*** Opening Excerpt provided ***

North Texas Giving Day is a fixture of the Dallas-Fort Worth nonprofit community. Communities Foundation of Texas created this day of philanthropy in 2009, encouraging people to give to their favorite nonprofits during one of the first community-wide giving events in the world.
The goal is to help build awareness and support for nonprofits in our region, and North Texas Giving Day has certainly accomplished that over the years. Since the first event in 2009, it has raised $156 million for more than 2,500 local nonprofits.
This year, North Texas Giving Day is Thursday, September 14 from 6 a.m. to midnight. Donors can visit the North Texas Giving Day website to learn all about the participating nonprofits, as well as make their donations. In the past, all giving had to take place on the actual day; however, scheduled giving has been added this year.
Donors can schedule gifts from 8 a.m. Thursday, September 7 to midnight Wednesday, September 13. If donors are busy on September 14 or just want to take care of their gifts in advance, scheduled giving is a perfect option. Just like regular giving, this can be done on the North Texas Giving Day website.
Mothers’ Milk Bank of North Texas has participated for several years, and we look forward to another great year. Donations to the milk bank will go toward our programs that help us serve the most fragile members of our population, such as our charitable care program. MMBNT can be found in the Health Care & Medical Research Category of participating nonprofits.
For more information about North Texas Giving Day, visit the website.
Every fall, Mothers’ Milk Bank of North Texas celebrates its anniversary with a luncheon. The milk bank opened in the fall of 2004, and since then has provided safe, pasteurized donor human milk to premature and fragile babies in the community. This year, the celebratory luncheon will take place at 11:30 am Thursday, September 21, at River Crest Country Club.
Guests will enjoy lunch, dessert and a presentation about the exciting future of MMBNT. Additionally, there will be a raffle containing a variety of prizes, from local restaurant gift cards to gift baskets from local stores and boutiques.
Several sponsors are already lined up for this year’s celebration, including our Gold Sponsor, Pediatrix Medical Group – Fort Worth Neonatology.

*** Closing Excerpt provided ***
*** Opening Raw data ***

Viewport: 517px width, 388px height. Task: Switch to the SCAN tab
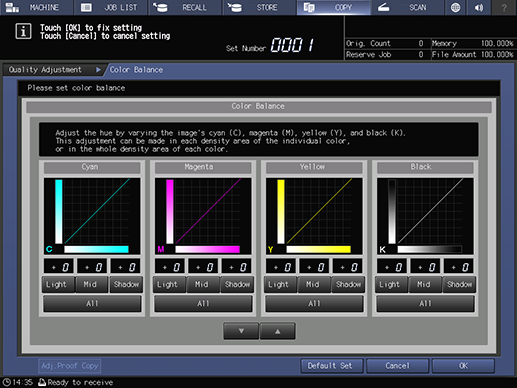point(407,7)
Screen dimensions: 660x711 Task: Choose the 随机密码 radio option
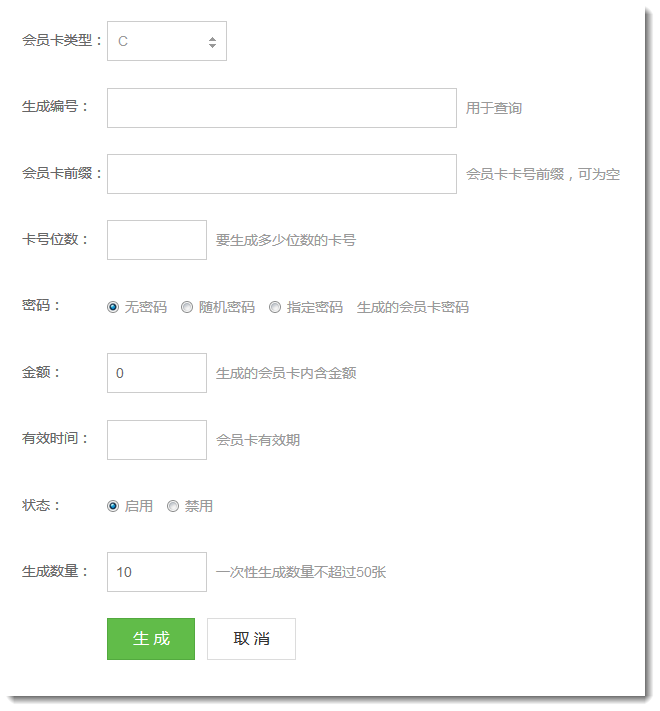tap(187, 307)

*** Closing Raw data ***
*** Opening Raw data ***

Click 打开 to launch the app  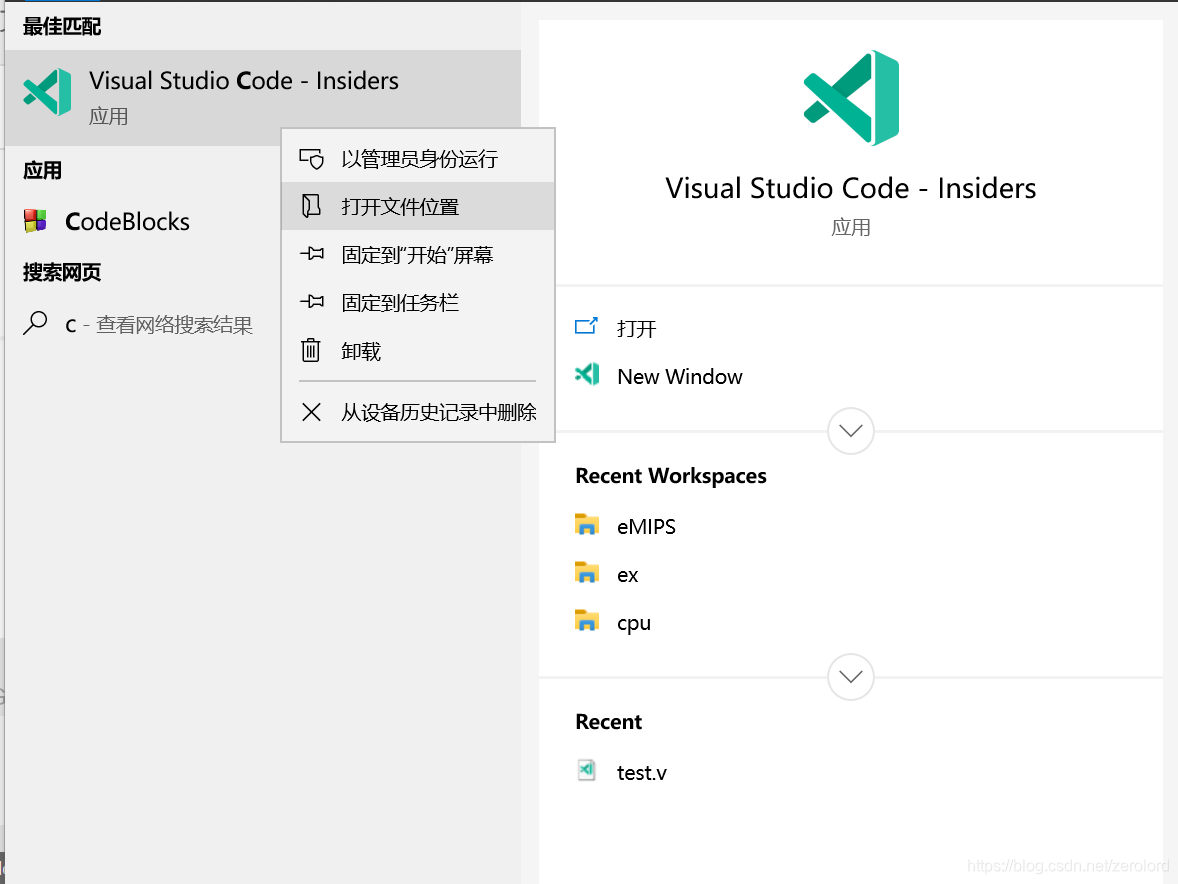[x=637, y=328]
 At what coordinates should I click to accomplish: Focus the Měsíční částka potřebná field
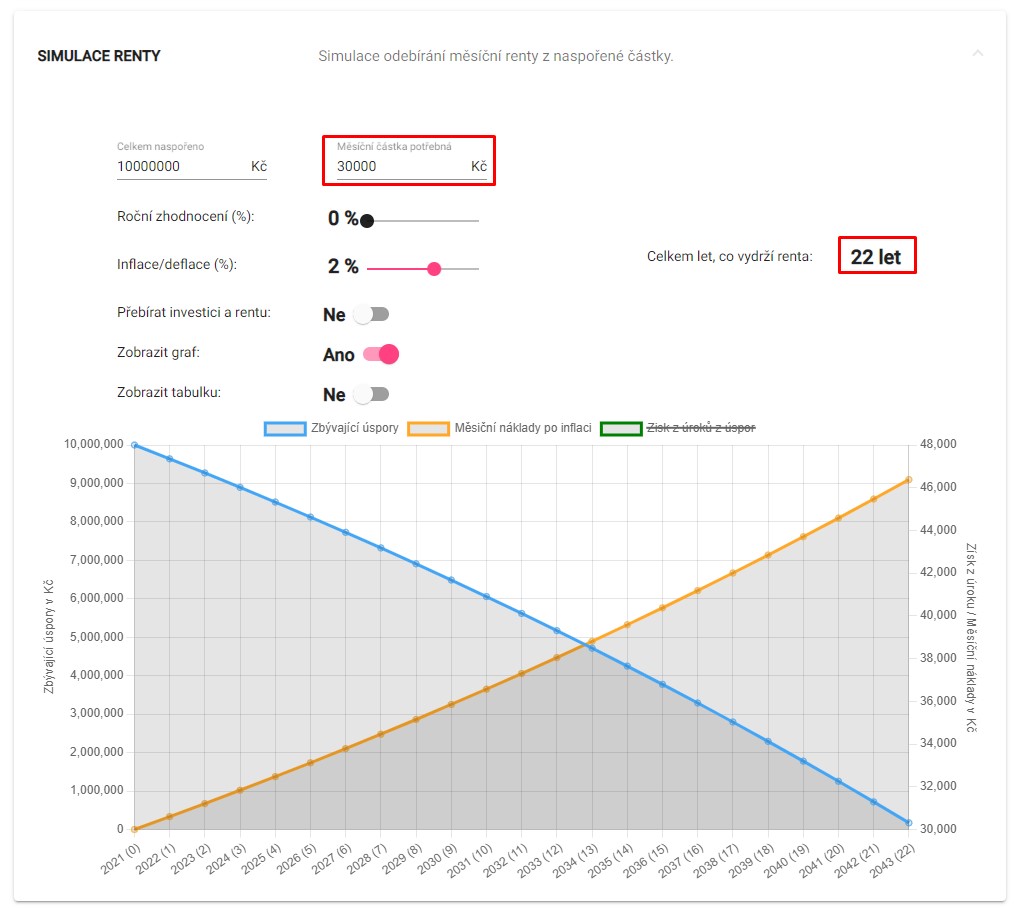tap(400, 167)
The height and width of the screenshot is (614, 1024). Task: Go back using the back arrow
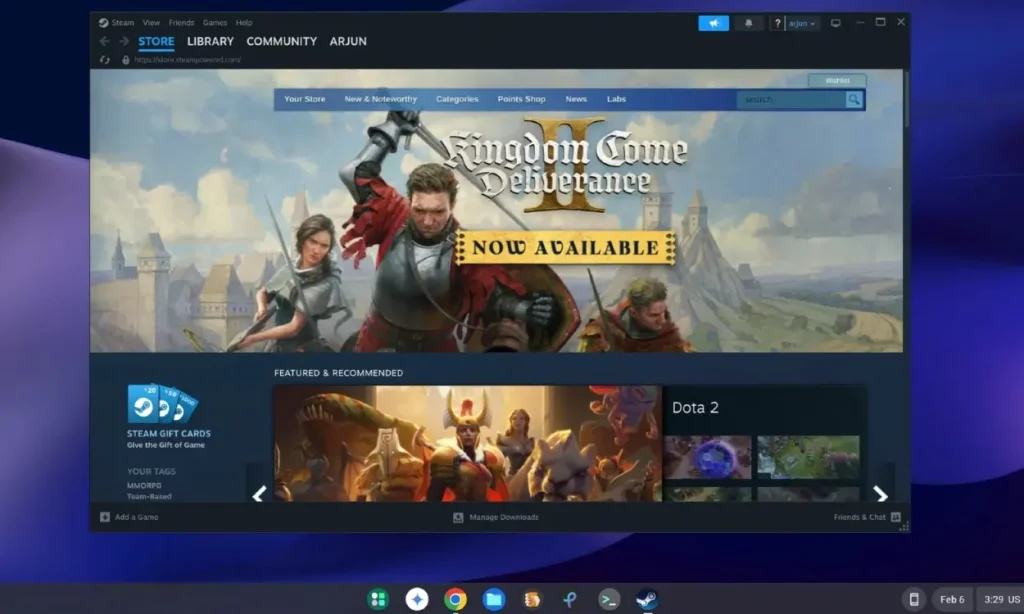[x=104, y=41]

*** Closing Raw data ***
*** Opening Raw data ***

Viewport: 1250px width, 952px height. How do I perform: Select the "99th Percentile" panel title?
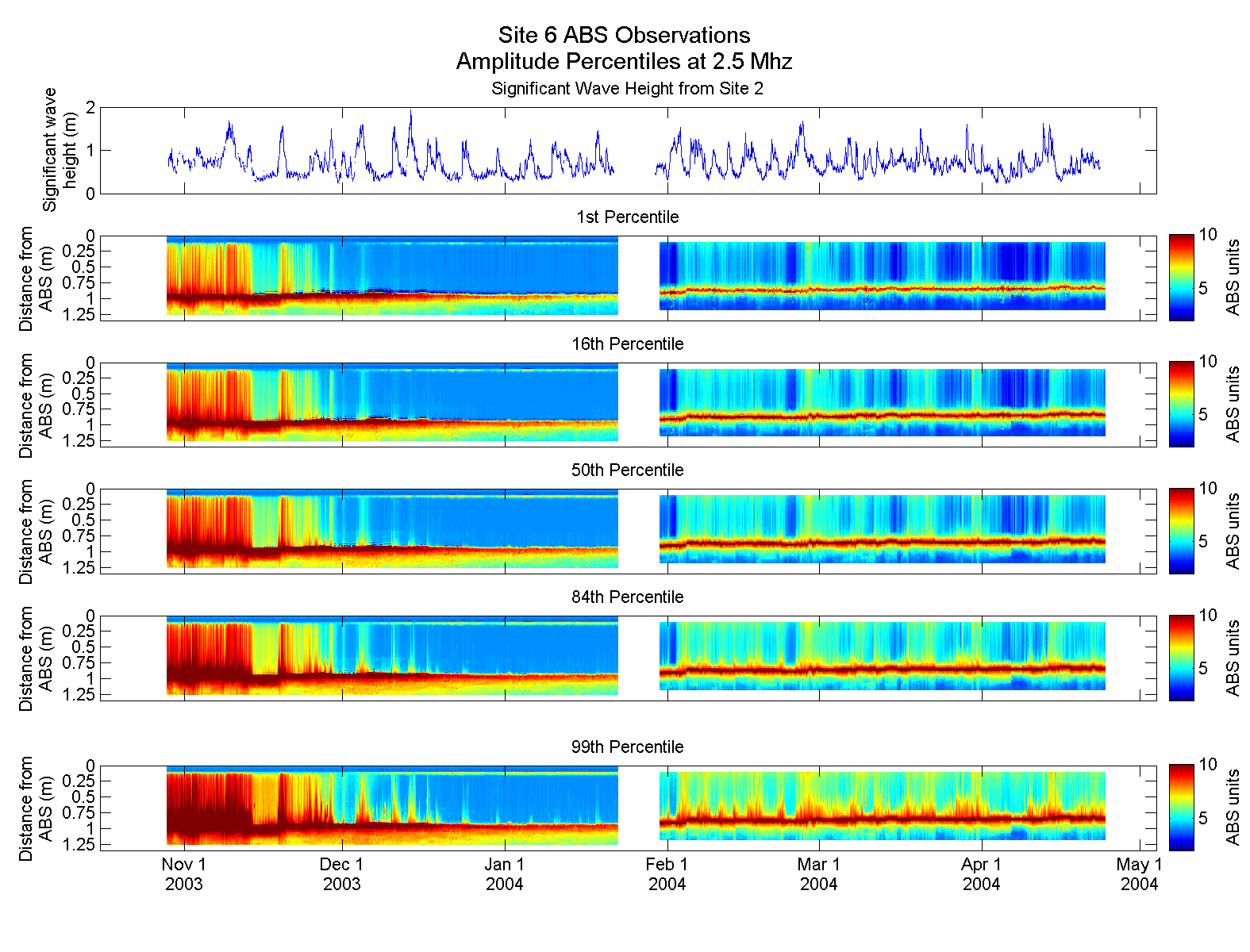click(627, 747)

*** Closing Raw data ***

**Exercises to complete**.
1. In the milk bank excerpt, where will the anniversary luncheon take place?
2. Please continue the milk bank excerpt after its final sentence.

**Task-by-task outputs**.
1. River Crest Country Club.

2.
Individual tickets are $75, $50 of which is a tax-deductible donation. All money raised at the event, including ticket sales, sponsorships and raffle ticket sales will go toward our programs that help babies in need. To purchase a ticket, click here.
We hope to see you at River Crest on September 21!
For more information about Mothers’ Milk Bank of North Texas, click here.
Hundreds of breastfeeding moms and supporters gathered at the Fort Worth Botanic Garden over the weekend to celebrate World Breastfeeding Week at our local Family Expo & Big Latch On. Mothers’ Milk Bank of North Texas sponsored the event again this year, which is organized by Tarrant County Breastfeeding Coalition.
Approximately 600 people attended the event, which included family-friendly vendors selling such items as handmade jewelry, children’s books, breastfeeding accessories, baby clothes and more. Many lactation consultants, midwives, and chiropractors displayed their services as well. The expo also featured a silent auction with packages suitable for all members of the family.
About halfway through the expo, the Big Latch On took place on the lawn just outside the exhibit halls. This event is one of thousands of Big Latch On locations around the world, organized with the mission of supporting breastfeeding and creating a mother- and baby-friendly community.
At the Botanic Garden, 195 mothers gathered to breastfeed their children all at the same time for one minute. With the inclusion of a few tandem breastfeeding moms, this location of the Big Latch On had 203 latches. Globally, 17,790 children breastfed during the one-minute count.
We are proud to have supported this successful event for another year, and are already looking forward to 2018!